Intro to Optogenetics

Author

Matthew Q. Clark

Introduction to Optogenetics in Drosophila Larvae:

In this lab, we will explore the use of optogenetics, a technique that allows precise control of neuronal activity using light. By employing the GAL4/UAS system (Figure 1 (a)), we can target specific neurons in Drosophila melanogaster larvae to express light-sensitive proteins like channelrhodopsins(Figure 1 (b)). When exposed to specific wavelengths of light, these channelrhodopsins open ion channels, leading to neuronal activation or inhibition. Through this approach, we can observe and compare the resulting behavioral changes in experimental larvae, which have been genetically modified, against control larvae that have not. This experiment offers a hands-on opportunity to understand the functional role of specific neurons in controlling behavior.

(a)
(b)
(c)
Figure 1: Optogenetics

Materials

  • Drosophila crosses: Control and experimental flies
  • Leica EZ4 stereo microscope
  • water, paintbrush
  • Behavior arenas

Protocol

  1. Connect and turn on the LED light source.

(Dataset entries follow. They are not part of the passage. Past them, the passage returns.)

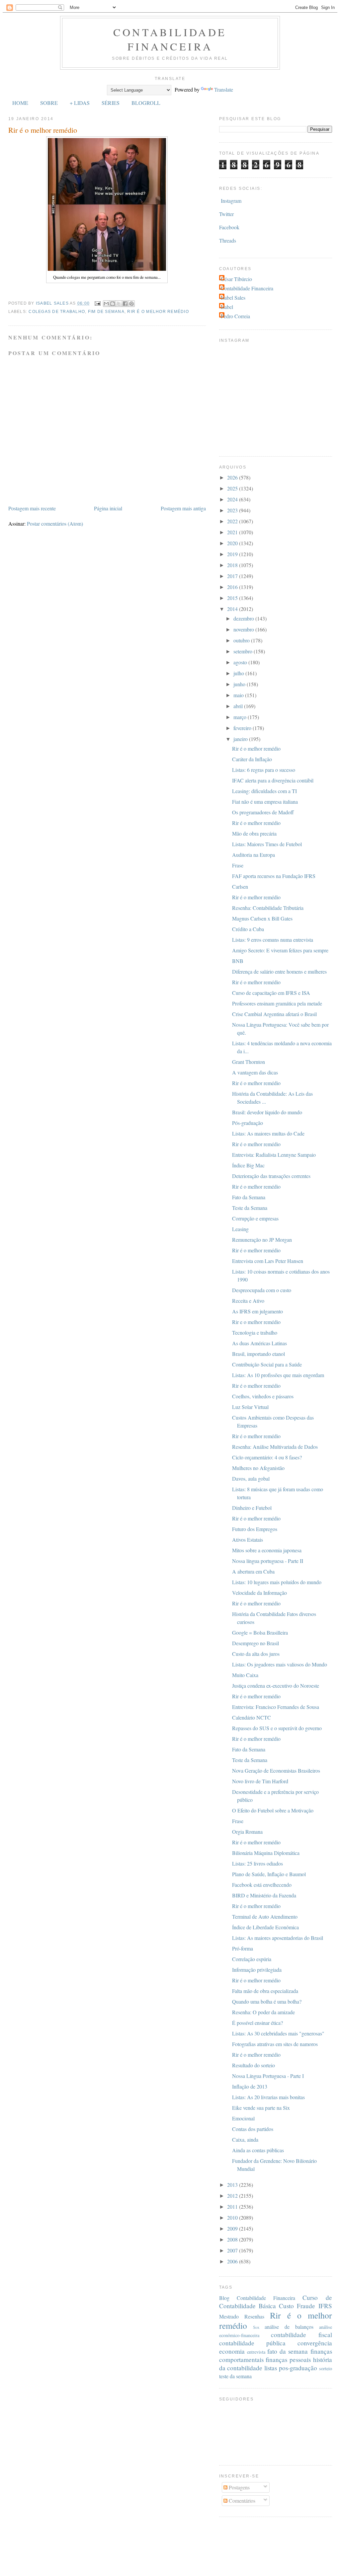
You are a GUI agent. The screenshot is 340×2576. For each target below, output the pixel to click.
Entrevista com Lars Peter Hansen (267, 1260)
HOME (20, 102)
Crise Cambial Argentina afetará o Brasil (274, 1013)
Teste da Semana (249, 1207)
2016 (233, 586)
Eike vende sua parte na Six (261, 2107)
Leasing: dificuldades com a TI (264, 790)
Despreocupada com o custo (261, 1290)
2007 (233, 2250)
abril (238, 705)
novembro (244, 629)
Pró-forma (242, 1948)
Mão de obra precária (254, 833)
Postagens (238, 2487)
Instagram (231, 200)
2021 (233, 532)
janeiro (241, 738)
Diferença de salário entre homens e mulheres (279, 971)
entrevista (256, 2352)
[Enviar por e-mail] (106, 303)
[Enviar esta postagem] (97, 303)
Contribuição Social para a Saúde (267, 1364)
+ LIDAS (80, 102)
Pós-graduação (247, 1122)
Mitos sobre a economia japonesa (266, 1550)
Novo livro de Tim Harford (260, 1781)
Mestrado (229, 2316)
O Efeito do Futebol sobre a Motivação (272, 1810)
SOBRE (49, 102)
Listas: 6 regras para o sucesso (263, 769)
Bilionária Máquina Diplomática (265, 1852)
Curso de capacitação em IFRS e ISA (271, 992)
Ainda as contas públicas (258, 2150)
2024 (233, 499)
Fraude (306, 2306)
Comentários (241, 2500)
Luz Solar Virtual (250, 1406)
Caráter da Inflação (252, 759)
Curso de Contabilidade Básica (275, 2301)
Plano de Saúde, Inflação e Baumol (269, 1874)
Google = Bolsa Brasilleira (260, 1632)
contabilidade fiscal (301, 2334)
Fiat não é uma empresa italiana (265, 801)
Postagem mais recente (32, 508)
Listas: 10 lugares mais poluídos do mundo (276, 1582)
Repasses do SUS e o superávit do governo (277, 1728)
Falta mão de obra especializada (265, 1990)
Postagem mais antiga (183, 508)
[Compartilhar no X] (119, 303)
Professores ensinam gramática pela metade (277, 1003)
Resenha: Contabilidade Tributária (267, 907)
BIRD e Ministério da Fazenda (264, 1895)
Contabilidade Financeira (169, 39)
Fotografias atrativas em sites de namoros (275, 2043)
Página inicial (108, 508)
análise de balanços (289, 2326)
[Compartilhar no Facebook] (125, 303)
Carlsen (240, 886)
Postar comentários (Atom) (55, 523)
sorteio (325, 2368)
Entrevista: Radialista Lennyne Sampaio (274, 1154)
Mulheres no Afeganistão (258, 1467)
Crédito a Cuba (248, 928)
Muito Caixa (245, 1674)
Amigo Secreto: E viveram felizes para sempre (280, 950)
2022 (233, 521)
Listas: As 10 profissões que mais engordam (278, 1374)
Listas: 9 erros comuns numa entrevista (272, 939)
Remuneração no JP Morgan (262, 1239)
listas (270, 2368)
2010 (233, 2217)
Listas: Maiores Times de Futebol (267, 844)
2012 (233, 2195)
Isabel (227, 306)
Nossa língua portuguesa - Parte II (267, 1560)
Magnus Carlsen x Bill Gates (262, 918)
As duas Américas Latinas (259, 1343)
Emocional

Set up the Leica EZ4 stereo microscope with all 3 LED illumination then turn it off via the power switch in the back.
  2. Warm to room temperature grape juice agar plates.
  3. Collect a transgenic larval Drosophila expressing Channelrhodopsin and transfer an individual to the agar assay plate.
  4. Allow larva to acclimate for ~1-2 minutes and then observe it crawling with the light off.
  5. To stimulate neurons, turn on all 3 LED illumination for 4 seconds, and record the number of peristalic waves. Let the larva rest for 10 seconds and repeat 2 more times for a total of 3 trials. Repeat this for 4 additional larvae so the number of samples is 5 total.
  6. For quantification, score for unique evoked phenotypes such as pausing, turning and reverse crawling behaviors during periods of LED stimulation versus no stimulation.
  7. Compare rates of behaviors between stimulated and non-stimulated periods to evaluate effects of optogenetic stimulation on larval crawling. Compare rates of the control vs. the experimental. How are they similar? How are they different? Is one better to compare vs. the other?
  8. Use excel/sheets to record your data and quantify and graph your results (hint: if you’re not sure try uploading it to estimationstats.com to graph your results!